**Required work**
Reproduce the data exactly. Omit no record.
----
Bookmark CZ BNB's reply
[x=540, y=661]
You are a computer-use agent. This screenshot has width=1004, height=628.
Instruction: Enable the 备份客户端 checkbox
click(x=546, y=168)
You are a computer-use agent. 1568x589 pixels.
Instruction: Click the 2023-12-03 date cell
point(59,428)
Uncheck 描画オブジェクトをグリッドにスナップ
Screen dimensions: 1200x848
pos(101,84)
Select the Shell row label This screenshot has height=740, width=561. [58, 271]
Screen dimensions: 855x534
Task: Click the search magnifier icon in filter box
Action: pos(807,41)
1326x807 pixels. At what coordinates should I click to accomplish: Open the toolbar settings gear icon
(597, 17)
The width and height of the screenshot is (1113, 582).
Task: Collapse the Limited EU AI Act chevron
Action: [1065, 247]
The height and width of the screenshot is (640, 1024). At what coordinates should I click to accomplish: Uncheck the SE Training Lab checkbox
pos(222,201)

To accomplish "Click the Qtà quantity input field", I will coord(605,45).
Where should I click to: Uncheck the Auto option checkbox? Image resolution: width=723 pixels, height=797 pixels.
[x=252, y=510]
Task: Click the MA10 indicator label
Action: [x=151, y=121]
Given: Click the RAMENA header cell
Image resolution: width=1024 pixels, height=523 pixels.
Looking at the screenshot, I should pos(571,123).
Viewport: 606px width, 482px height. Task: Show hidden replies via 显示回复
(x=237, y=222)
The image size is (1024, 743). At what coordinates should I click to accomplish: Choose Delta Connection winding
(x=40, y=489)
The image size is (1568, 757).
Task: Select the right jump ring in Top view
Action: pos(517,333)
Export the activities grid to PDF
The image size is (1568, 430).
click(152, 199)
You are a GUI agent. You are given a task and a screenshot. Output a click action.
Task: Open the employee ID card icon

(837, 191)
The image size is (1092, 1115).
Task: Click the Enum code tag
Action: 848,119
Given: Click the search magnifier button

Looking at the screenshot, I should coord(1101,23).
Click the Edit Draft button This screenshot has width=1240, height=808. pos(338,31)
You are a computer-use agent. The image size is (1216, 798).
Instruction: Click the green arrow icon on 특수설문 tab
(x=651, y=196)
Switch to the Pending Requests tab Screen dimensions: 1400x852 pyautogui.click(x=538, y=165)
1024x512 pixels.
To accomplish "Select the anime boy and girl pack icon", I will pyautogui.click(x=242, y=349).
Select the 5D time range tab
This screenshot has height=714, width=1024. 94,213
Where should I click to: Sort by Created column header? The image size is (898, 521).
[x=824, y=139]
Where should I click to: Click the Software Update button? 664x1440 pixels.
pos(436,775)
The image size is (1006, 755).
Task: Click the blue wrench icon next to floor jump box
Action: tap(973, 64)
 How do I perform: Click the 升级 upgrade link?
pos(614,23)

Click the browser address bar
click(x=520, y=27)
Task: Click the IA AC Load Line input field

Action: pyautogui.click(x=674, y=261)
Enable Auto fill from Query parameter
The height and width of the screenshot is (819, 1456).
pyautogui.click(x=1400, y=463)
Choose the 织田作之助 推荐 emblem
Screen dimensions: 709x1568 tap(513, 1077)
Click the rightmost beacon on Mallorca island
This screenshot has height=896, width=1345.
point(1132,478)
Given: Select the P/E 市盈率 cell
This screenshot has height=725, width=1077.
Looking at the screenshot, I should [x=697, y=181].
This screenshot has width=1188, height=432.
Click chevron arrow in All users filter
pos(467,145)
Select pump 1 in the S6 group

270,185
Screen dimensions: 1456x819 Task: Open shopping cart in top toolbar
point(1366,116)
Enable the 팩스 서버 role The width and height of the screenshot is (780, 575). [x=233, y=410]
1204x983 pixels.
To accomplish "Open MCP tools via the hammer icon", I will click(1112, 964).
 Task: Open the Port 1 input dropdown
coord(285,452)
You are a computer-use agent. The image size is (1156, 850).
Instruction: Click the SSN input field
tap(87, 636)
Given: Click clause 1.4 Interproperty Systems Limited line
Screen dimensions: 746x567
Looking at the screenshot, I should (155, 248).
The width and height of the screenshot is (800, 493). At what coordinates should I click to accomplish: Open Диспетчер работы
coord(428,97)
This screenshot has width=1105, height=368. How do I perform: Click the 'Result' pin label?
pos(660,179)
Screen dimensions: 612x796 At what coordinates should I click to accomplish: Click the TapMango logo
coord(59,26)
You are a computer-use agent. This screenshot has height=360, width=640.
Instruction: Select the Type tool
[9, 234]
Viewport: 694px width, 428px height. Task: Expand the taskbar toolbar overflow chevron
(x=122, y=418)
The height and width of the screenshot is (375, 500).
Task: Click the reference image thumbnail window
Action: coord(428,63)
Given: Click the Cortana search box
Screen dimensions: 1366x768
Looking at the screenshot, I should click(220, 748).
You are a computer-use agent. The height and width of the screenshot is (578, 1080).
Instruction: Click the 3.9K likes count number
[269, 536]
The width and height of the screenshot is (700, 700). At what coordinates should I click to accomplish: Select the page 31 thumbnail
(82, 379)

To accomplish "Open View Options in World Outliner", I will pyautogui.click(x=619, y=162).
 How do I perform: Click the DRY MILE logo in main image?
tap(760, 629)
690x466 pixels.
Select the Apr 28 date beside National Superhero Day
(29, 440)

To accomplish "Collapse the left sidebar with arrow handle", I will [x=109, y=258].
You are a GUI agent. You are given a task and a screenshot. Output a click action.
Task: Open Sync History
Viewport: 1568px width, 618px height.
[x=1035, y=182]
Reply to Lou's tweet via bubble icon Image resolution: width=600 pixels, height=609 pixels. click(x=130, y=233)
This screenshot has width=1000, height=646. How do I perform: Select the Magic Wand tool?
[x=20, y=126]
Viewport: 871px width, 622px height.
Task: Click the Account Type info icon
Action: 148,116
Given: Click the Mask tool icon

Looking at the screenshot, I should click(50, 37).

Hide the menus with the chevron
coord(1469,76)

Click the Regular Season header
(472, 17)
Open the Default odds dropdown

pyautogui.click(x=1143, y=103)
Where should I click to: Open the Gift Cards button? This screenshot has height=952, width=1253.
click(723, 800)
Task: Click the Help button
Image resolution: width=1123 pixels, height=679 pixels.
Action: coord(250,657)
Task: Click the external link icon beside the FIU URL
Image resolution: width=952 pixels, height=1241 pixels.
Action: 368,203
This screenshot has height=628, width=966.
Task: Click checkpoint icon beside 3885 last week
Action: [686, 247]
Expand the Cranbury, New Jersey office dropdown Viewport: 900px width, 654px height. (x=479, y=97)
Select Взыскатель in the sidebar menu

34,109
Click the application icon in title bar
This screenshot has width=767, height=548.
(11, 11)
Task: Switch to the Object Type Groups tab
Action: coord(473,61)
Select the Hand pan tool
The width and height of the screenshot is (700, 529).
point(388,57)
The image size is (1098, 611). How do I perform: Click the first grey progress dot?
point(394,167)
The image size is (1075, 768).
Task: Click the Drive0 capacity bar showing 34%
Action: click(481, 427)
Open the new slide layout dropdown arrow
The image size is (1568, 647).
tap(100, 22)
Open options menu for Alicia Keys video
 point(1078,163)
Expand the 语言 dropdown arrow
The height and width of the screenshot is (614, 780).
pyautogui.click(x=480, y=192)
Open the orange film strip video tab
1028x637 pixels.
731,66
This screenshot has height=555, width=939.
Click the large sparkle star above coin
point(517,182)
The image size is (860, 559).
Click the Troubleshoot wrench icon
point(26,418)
----
**Exercise answer**
Bookmark CZ BNB's reply
[x=540, y=661]
You are a computer-use agent. This screenshot has width=1004, height=628.
Instruction: Enable the 备份客户端 checkbox
click(x=546, y=168)
You are a computer-use agent. 1568x589 pixels.
Instruction: Click the 2023-12-03 date cell
point(59,428)
Uncheck 描画オブジェクトをグリッドにスナップ
Screen dimensions: 1200x848
pos(101,84)
Select the Shell row label This screenshot has height=740, width=561. [58, 271]
Screen dimensions: 855x534
Task: Click the search magnifier icon in filter box
Action: pos(807,41)
1326x807 pixels. At what coordinates should I click to accomplish: Open the toolbar settings gear icon
(597, 17)
The width and height of the screenshot is (1113, 582).
Task: Collapse the Limited EU AI Act chevron
Action: [1065, 247]
The height and width of the screenshot is (640, 1024). At what coordinates should I click to accomplish: Uncheck the SE Training Lab checkbox
pos(222,201)

To accomplish "Click the Qtà quantity input field", I will coord(605,45).
Where should I click to: Uncheck the Auto option checkbox? Image resolution: width=723 pixels, height=797 pixels.
[x=252, y=510]
Task: Click the MA10 indicator label
Action: [x=151, y=121]
Given: Click the RAMENA header cell
Image resolution: width=1024 pixels, height=523 pixels.
Looking at the screenshot, I should pos(571,123).
Viewport: 606px width, 482px height. Task: Show hidden replies via 显示回复
(x=237, y=222)
The image size is (1024, 743). At what coordinates should I click to accomplish: Choose Delta Connection winding
(x=40, y=489)
The image size is (1568, 757).
Task: Select the right jump ring in Top view
Action: pos(517,333)
Export the activities grid to PDF
The image size is (1568, 430).
click(152, 199)
You are a GUI agent. You are given a task and a screenshot. Output a click action.
Task: Open the employee ID card icon

(837, 191)
The image size is (1092, 1115).
Task: Click the Enum code tag
Action: 848,119
Given: Click the search magnifier button

Looking at the screenshot, I should coord(1101,23).
Click the Edit Draft button This screenshot has width=1240, height=808. pos(338,31)
You are a computer-use agent. The image size is (1216, 798).
Instruction: Click the green arrow icon on 특수설문 tab
(x=651, y=196)
Switch to the Pending Requests tab Screen dimensions: 1400x852 pyautogui.click(x=538, y=165)
1024x512 pixels.
To accomplish "Select the anime boy and girl pack icon", I will pyautogui.click(x=242, y=349).
Select the 5D time range tab
This screenshot has height=714, width=1024. 94,213
Where should I click to: Sort by Created column header? The image size is (898, 521).
[x=824, y=139]
Where should I click to: Click the Software Update button? 664x1440 pixels.
pos(436,775)
The image size is (1006, 755).
Task: Click the blue wrench icon next to floor jump box
Action: tap(973, 64)
 How do I perform: Click the 升级 upgrade link?
pos(614,23)

Click the browser address bar
click(x=520, y=27)
Task: Click the IA AC Load Line input field

Action: pyautogui.click(x=674, y=261)
Enable Auto fill from Query parameter
The height and width of the screenshot is (819, 1456).
pyautogui.click(x=1400, y=463)
Choose the 织田作之助 推荐 emblem
Screen dimensions: 709x1568 tap(513, 1077)
Click the rightmost beacon on Mallorca island
This screenshot has height=896, width=1345.
point(1132,478)
Given: Select the P/E 市盈率 cell
This screenshot has height=725, width=1077.
Looking at the screenshot, I should [x=697, y=181].
This screenshot has width=1188, height=432.
Click chevron arrow in All users filter
pos(467,145)
Select pump 1 in the S6 group

270,185
Screen dimensions: 1456x819 Task: Open shopping cart in top toolbar
point(1366,116)
Enable the 팩스 서버 role The width and height of the screenshot is (780, 575). [x=233, y=410]
1204x983 pixels.
To accomplish "Open MCP tools via the hammer icon", I will click(1112, 964).
 Task: Open the Port 1 input dropdown
coord(285,452)
You are a computer-use agent. The image size is (1156, 850).
Instruction: Click the SSN input field
tap(87, 636)
Given: Click clause 1.4 Interproperty Systems Limited line
Screen dimensions: 746x567
Looking at the screenshot, I should (155, 248).
The width and height of the screenshot is (800, 493). At what coordinates should I click to accomplish: Open Диспетчер работы
coord(428,97)
This screenshot has width=1105, height=368. How do I perform: Click the 'Result' pin label?
pos(660,179)
Screen dimensions: 612x796 At what coordinates should I click to accomplish: Click the TapMango logo
coord(59,26)
You are a computer-use agent. This screenshot has height=360, width=640.
Instruction: Select the Type tool
[9, 234]
Viewport: 694px width, 428px height. Task: Expand the taskbar toolbar overflow chevron
(x=122, y=418)
The height and width of the screenshot is (375, 500).
Task: Click the reference image thumbnail window
Action: coord(428,63)
Given: Click the Cortana search box
Screen dimensions: 1366x768
Looking at the screenshot, I should click(220, 748).
You are a computer-use agent. The height and width of the screenshot is (578, 1080).
Instruction: Click the 3.9K likes count number
[269, 536]
The width and height of the screenshot is (700, 700). At what coordinates should I click to accomplish: Select the page 31 thumbnail
(82, 379)

To accomplish "Open View Options in World Outliner", I will pyautogui.click(x=619, y=162).
 How do I perform: Click the DRY MILE logo in main image?
tap(760, 629)
690x466 pixels.
Select the Apr 28 date beside National Superhero Day
(29, 440)

To accomplish "Collapse the left sidebar with arrow handle", I will [x=109, y=258].
You are a GUI agent. You are given a task and a screenshot. Output a click action.
Task: Open Sync History
Viewport: 1568px width, 618px height.
[x=1035, y=182]
Reply to Lou's tweet via bubble icon Image resolution: width=600 pixels, height=609 pixels. click(x=130, y=233)
This screenshot has width=1000, height=646. How do I perform: Select the Magic Wand tool?
[x=20, y=126]
Viewport: 871px width, 622px height.
Task: Click the Account Type info icon
Action: 148,116
Given: Click the Mask tool icon

Looking at the screenshot, I should click(50, 37).

Hide the menus with the chevron
coord(1469,76)

Click the Regular Season header
(472, 17)
Open the Default odds dropdown

pyautogui.click(x=1143, y=103)
Where should I click to: Open the Gift Cards button? This screenshot has height=952, width=1253.
click(723, 800)
Task: Click the Help button
Image resolution: width=1123 pixels, height=679 pixels.
Action: coord(250,657)
Task: Click the external link icon beside the FIU URL
Image resolution: width=952 pixels, height=1241 pixels.
Action: 368,203
This screenshot has height=628, width=966.
Task: Click checkpoint icon beside 3885 last week
Action: [686, 247]
Expand the Cranbury, New Jersey office dropdown Viewport: 900px width, 654px height. (x=479, y=97)
Select Взыскатель in the sidebar menu

34,109
Click the application icon in title bar
This screenshot has width=767, height=548.
(11, 11)
Task: Switch to the Object Type Groups tab
Action: coord(473,61)
Select the Hand pan tool
The width and height of the screenshot is (700, 529).
point(388,57)
The image size is (1098, 611). How do I perform: Click the first grey progress dot?
point(394,167)
The image size is (1075, 768).
Task: Click the Drive0 capacity bar showing 34%
Action: click(481, 427)
Open the new slide layout dropdown arrow
The image size is (1568, 647).
tap(100, 22)
Open options menu for Alicia Keys video
 point(1078,163)
Expand the 语言 dropdown arrow
The height and width of the screenshot is (614, 780).
pyautogui.click(x=480, y=192)
Open the orange film strip video tab
1028x637 pixels.
731,66
This screenshot has height=555, width=939.
Click the large sparkle star above coin
point(517,182)
The image size is (860, 559).
Click the Troubleshoot wrench icon
point(26,418)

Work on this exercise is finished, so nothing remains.